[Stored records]
* * * *

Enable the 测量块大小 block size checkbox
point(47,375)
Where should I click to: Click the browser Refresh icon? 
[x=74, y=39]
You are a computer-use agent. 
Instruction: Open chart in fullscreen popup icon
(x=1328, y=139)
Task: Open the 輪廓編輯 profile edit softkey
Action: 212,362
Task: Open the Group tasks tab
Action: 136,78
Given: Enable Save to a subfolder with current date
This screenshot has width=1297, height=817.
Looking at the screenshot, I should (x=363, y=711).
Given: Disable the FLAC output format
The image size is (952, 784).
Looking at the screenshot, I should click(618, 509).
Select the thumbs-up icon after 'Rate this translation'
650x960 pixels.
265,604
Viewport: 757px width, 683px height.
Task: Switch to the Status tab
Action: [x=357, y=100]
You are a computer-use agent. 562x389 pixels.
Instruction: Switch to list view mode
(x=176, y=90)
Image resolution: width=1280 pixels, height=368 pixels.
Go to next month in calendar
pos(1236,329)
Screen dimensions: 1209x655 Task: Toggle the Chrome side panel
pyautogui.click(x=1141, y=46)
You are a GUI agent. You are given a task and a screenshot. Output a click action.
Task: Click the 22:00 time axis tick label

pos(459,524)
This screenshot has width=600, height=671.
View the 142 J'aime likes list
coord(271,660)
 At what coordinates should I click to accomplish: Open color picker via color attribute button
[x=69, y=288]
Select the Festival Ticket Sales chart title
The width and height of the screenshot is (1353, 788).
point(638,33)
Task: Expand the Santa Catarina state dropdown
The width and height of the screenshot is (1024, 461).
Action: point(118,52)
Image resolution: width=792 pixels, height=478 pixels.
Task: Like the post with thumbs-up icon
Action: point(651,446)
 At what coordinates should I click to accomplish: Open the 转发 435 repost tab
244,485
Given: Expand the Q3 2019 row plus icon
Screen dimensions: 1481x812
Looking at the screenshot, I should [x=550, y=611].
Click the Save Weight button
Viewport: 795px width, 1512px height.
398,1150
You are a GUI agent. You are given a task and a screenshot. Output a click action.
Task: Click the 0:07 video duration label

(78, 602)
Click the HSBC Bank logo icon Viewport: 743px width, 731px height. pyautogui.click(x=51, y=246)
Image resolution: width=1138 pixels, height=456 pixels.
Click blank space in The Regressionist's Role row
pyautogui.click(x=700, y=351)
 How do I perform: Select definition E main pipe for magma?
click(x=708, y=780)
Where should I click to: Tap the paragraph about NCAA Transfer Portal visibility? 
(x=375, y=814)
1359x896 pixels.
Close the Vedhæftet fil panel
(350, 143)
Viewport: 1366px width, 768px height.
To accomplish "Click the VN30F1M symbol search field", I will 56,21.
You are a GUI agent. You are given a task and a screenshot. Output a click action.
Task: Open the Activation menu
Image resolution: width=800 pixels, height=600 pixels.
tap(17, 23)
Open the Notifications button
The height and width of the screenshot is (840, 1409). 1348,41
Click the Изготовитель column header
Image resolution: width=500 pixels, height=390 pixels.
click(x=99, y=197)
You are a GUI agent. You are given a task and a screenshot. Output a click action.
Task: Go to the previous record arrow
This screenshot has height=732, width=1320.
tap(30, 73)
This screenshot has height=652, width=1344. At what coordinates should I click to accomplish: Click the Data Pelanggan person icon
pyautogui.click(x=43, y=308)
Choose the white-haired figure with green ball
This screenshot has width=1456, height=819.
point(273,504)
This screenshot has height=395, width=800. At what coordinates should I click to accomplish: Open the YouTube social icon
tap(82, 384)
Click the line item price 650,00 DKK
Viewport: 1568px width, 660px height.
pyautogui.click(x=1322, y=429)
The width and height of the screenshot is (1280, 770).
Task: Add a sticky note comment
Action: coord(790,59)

* * * *

WHAT YOU HAVE TO DO –
All that belongs in the answer is the run of lines above from the line containing "How do I perform: Select" through the line containing "Task: Open the Activation menu", exactly as written.

FINAL ANSWER –
 How do I perform: Select definition E main pipe for magma?
click(x=708, y=780)
Where should I click to: Tap the paragraph about NCAA Transfer Portal visibility? 
(x=375, y=814)
1359x896 pixels.
Close the Vedhæftet fil panel
(350, 143)
Viewport: 1366px width, 768px height.
To accomplish "Click the VN30F1M symbol search field", I will 56,21.
You are a GUI agent. You are given a task and a screenshot. Output a click action.
Task: Open the Activation menu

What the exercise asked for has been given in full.